Old memories emerged; the bedpan scenes, the witnessing of complete physical meltdown, the helplessness of the figure I looked toward most for strength, even if mixed with glimpses of fear at times. The cruel irony of shaving the man who, at that exact juncture, under different circumstances,  could have been giving me lessons in how to perform a good wet shave. `This is so unfair!´ roared an inner voice, only to be stuffed back into the genie’s bottle, for now, at least.

And the day, on returning from school on my bike, to find an ambulance parked outside and the medics preparing to take him to the hospice. This, after him many times telling me that he wanted to be allowed to die at home. The decision was not mine to make. My mother and older siblings had, in their own hour of need, decided that care at home was no longer feasible but had not informed me of this decision in advance. Crestfallen, I watched, powerless, as he was carried on a stretcher through our garden and borne away, never to return. This experience fuelled my resentment for many years to come.
- - -
▶ The task
Repeat part of the hospice passage word for word, beginning at the words that contain "Old memories emerged;" and stopping after "now, at least.". The records after the hospice passage are separate material with no connection to it.

▶ Input data
- - -
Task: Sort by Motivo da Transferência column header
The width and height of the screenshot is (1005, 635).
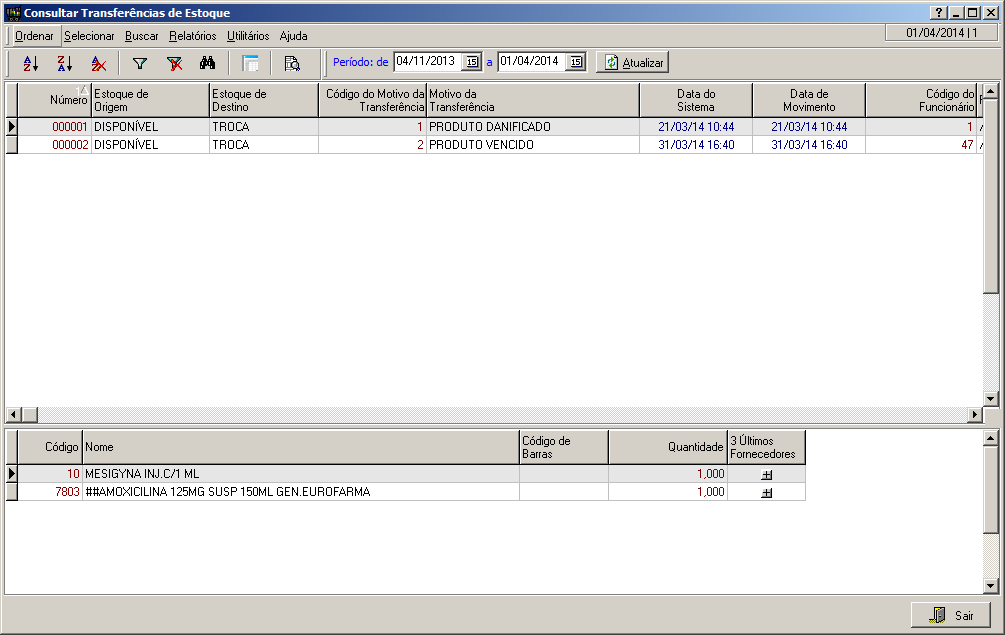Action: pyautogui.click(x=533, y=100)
- - -
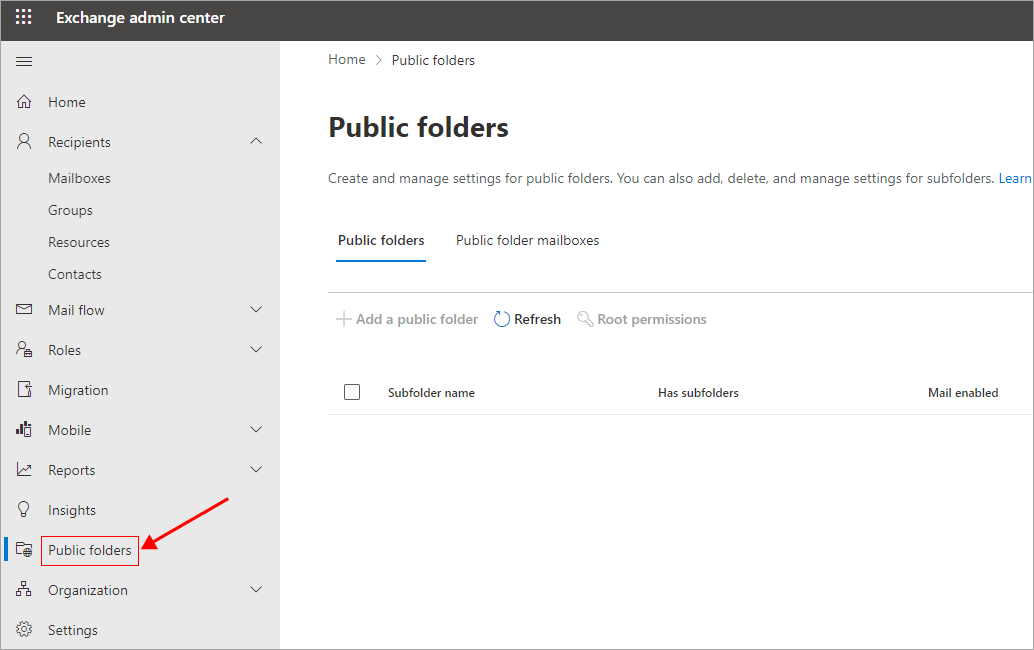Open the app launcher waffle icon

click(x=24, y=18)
- - -
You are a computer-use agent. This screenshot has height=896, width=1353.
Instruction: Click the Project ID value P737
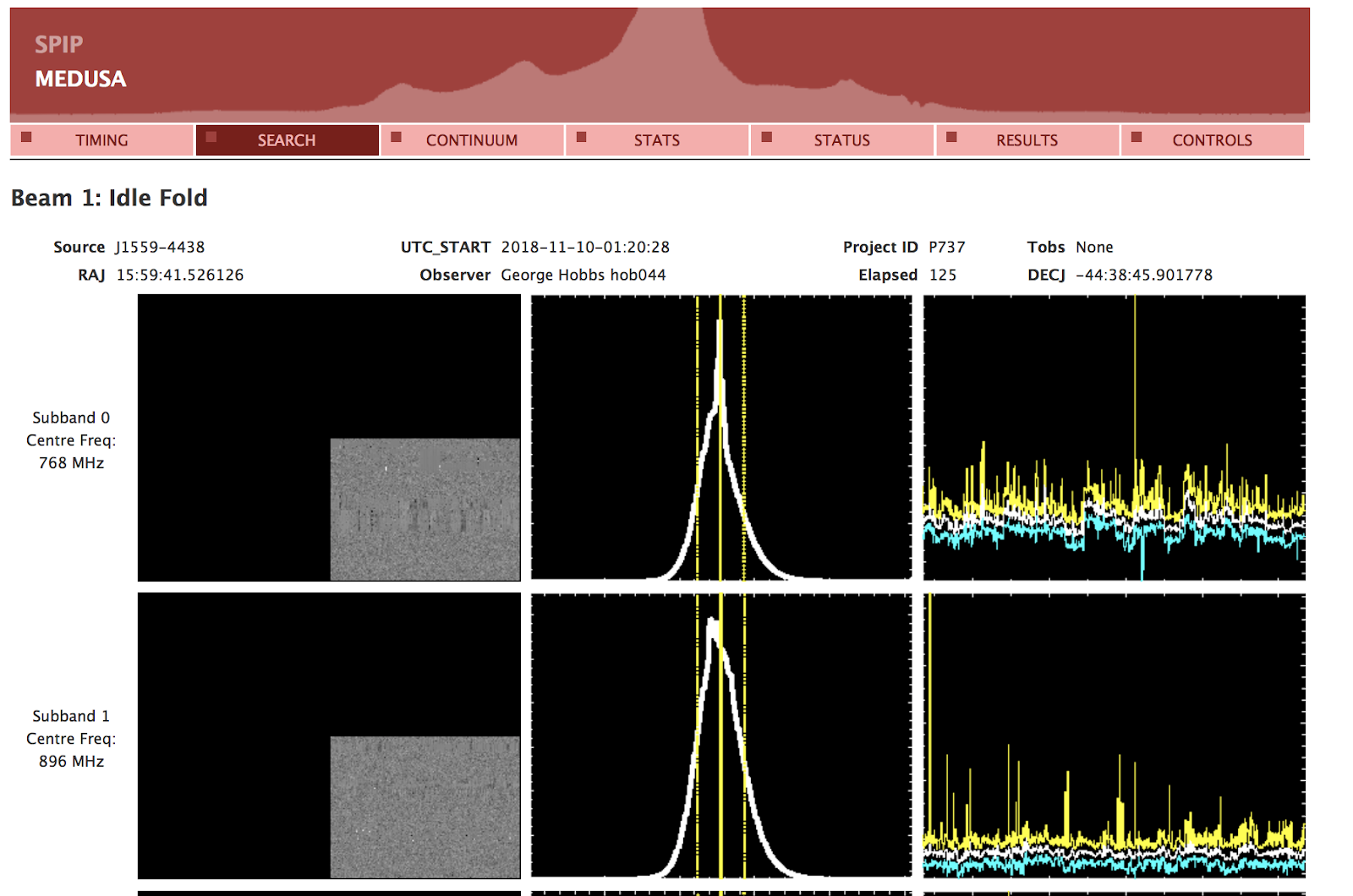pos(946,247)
- - -
▶ Written answer
Old memories emerged; the bedpan scenes, the witnessing of complete physical meltdown, the helplessness of the figure I looked toward most for strength, even if mixed with glimpses of fear at times. The cruel irony of shaving the man who, at that exact juncture, under different circumstances,  could have been giving me lessons in how to perform a good wet shave. `This is so unfair!´ roared an inner voice, only to be stuffed back into the genie’s bottle, for now, at least.